Module 8 of E0 259, Data Analytics, August 2018

Retinoblastoma data set

Lectures

Lectures 1 and 2 (Ramesh Hariharan)
Lecture 3 (Ramesh Hariharan)

Data set for August 2017 assignment

Unilateral retinoblastoma diagnosis data (.csv file):
This file contains data on the number of months to diagnosis.

Age related cancer data (.csv file, same as slide 80 of Lecture 3):
This file contains the incidence rates in each age group per 100,000 for various cancers.

Assignment

Due: No due date. Discussion is encouraged. But write your own code. Please comply with the ethics policy.

1. Unilateral retinoblastoma.
(a) From the unilateral-retinoblastoma data set, compute the empirical cdf of unilateral retinoblastoma up to 73 months. Scale down the cdf from 1 to 1/15000. Assuming that the disease occurred due to a single event that hits each cell with probability p per month, consider the corresponding cdf and a squared error loss function (integrated across period of interest, here 73 months). Find the best fit p to minimise this loss function.
(b) Assuming that the disease occurred due to two events that hits each cell with probabilities p1 and p2 per month, find the values of p1, p2 assuming a squared error loss function. Use the data only upto 36 months to compute p1 and p2.
(c) Now consider p2(t)=p2 exp(-a(t-36)) when t is at least 36. In other words, assume that the value of p2 tapers of exponentially after 36 months. Find the parameter 'a' assuming squared error loss.
(d) Consider p2 to remain constant and p1 to taper off exponentially after 36 months. Find the parameter 'a' assuming squared error loss. Report which of the three (1a, 1c or 1d) best fits the given data.

2. Age-related cancer.
(a) From the age-related cancer data set, compute the empirical cdf for each of the 8 cases.
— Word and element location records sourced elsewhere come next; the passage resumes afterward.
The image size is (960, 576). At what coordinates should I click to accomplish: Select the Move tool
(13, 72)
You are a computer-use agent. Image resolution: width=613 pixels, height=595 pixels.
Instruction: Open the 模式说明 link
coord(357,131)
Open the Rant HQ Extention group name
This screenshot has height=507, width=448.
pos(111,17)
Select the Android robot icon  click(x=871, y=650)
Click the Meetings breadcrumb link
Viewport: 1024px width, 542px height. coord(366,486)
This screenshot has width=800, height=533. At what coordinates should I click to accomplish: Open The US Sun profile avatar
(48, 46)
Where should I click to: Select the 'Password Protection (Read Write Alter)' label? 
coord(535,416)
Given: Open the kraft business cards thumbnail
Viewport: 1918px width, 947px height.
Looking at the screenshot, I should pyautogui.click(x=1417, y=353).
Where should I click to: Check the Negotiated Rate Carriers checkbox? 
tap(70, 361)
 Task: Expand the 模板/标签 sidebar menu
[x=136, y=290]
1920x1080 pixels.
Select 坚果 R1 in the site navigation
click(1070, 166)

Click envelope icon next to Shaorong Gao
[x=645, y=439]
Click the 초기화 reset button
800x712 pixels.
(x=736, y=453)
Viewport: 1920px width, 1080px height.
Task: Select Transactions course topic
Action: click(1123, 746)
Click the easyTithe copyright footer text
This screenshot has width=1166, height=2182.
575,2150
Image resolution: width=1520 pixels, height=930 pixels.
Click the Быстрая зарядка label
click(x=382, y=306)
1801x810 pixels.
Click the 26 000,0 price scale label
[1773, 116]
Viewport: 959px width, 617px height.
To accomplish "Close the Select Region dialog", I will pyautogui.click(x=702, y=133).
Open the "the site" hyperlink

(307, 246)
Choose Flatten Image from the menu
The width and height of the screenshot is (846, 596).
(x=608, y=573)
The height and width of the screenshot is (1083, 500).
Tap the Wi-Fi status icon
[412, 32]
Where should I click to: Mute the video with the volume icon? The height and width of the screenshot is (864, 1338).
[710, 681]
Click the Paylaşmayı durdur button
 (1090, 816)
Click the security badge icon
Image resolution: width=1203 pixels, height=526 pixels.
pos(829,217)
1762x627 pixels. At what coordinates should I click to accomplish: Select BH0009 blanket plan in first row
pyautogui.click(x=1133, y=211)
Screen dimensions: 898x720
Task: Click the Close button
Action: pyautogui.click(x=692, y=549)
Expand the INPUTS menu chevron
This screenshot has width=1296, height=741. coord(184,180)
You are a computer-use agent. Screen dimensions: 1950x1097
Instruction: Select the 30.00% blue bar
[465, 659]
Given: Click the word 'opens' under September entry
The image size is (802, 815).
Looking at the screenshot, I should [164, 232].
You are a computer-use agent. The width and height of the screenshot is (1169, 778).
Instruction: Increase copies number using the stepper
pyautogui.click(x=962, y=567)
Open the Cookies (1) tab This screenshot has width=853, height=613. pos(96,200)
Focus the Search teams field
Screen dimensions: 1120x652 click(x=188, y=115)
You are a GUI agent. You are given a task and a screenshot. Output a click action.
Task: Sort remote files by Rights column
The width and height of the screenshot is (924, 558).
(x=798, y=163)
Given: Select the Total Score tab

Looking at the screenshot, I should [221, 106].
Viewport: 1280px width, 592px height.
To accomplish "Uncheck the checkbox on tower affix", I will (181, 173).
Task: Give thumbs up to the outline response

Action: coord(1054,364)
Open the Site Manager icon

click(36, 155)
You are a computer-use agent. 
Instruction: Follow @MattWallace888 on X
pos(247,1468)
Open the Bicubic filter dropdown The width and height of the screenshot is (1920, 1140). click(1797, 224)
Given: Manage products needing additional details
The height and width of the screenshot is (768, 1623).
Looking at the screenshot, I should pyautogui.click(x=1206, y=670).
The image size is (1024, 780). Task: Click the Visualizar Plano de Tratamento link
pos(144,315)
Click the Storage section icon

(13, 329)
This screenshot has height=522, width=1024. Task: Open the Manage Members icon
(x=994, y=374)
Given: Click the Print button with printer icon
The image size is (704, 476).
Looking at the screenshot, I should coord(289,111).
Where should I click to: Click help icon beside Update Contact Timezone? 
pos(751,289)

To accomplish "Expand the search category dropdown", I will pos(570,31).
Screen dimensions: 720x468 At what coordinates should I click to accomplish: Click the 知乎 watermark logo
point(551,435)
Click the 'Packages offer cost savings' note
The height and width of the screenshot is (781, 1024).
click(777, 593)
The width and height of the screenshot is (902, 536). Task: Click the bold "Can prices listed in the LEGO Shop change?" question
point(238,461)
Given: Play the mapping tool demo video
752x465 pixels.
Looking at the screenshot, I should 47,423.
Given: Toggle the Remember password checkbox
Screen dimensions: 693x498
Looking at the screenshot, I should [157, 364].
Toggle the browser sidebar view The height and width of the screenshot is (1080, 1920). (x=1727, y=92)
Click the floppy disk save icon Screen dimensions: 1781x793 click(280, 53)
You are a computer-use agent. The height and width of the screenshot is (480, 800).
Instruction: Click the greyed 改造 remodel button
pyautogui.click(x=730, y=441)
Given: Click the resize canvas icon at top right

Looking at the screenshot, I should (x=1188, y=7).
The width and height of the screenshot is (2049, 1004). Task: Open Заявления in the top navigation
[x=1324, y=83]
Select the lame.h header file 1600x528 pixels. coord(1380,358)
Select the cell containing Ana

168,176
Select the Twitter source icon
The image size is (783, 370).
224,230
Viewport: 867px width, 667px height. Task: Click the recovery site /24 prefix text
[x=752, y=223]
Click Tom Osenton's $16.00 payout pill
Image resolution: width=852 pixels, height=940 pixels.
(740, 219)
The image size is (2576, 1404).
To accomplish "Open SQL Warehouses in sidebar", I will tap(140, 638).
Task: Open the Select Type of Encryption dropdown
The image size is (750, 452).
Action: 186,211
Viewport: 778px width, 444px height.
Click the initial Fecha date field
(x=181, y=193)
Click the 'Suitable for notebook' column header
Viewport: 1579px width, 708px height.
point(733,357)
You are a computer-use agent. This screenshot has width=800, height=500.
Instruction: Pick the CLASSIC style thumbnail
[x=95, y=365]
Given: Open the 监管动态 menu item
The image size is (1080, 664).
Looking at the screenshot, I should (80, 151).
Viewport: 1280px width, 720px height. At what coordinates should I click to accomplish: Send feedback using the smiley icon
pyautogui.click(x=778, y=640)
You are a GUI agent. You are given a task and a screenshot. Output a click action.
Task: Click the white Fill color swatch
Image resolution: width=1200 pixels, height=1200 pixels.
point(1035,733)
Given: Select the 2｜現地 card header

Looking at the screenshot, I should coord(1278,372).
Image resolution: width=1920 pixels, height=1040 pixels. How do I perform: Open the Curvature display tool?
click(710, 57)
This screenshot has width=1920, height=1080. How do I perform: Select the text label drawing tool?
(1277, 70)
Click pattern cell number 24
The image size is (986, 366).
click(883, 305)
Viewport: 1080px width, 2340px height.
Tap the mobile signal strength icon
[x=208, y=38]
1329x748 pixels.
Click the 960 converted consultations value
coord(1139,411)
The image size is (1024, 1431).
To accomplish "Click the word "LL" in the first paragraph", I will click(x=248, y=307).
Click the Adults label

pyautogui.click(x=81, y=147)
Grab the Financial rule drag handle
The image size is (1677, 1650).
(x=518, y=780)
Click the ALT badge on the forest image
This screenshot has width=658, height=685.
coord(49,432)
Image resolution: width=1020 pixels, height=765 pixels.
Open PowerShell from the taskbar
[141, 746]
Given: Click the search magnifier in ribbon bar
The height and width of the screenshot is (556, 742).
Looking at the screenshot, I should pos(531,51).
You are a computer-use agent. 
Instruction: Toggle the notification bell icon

Considering pi=p for all i, find the value of p and k that minimizes the sum of squared error in each of the cases.
(b) Consider pi=pi-1+d for all i=2,3,...,k. In each case, find the values of p1, d, and k, that minimizes the sum of squared error.

3. Demonstrate a 1-1 mapping between a tournament and its mirror for cyclic tournaments in the context of Lecture 3 of this module. Show that the mapping is indeed 1-1.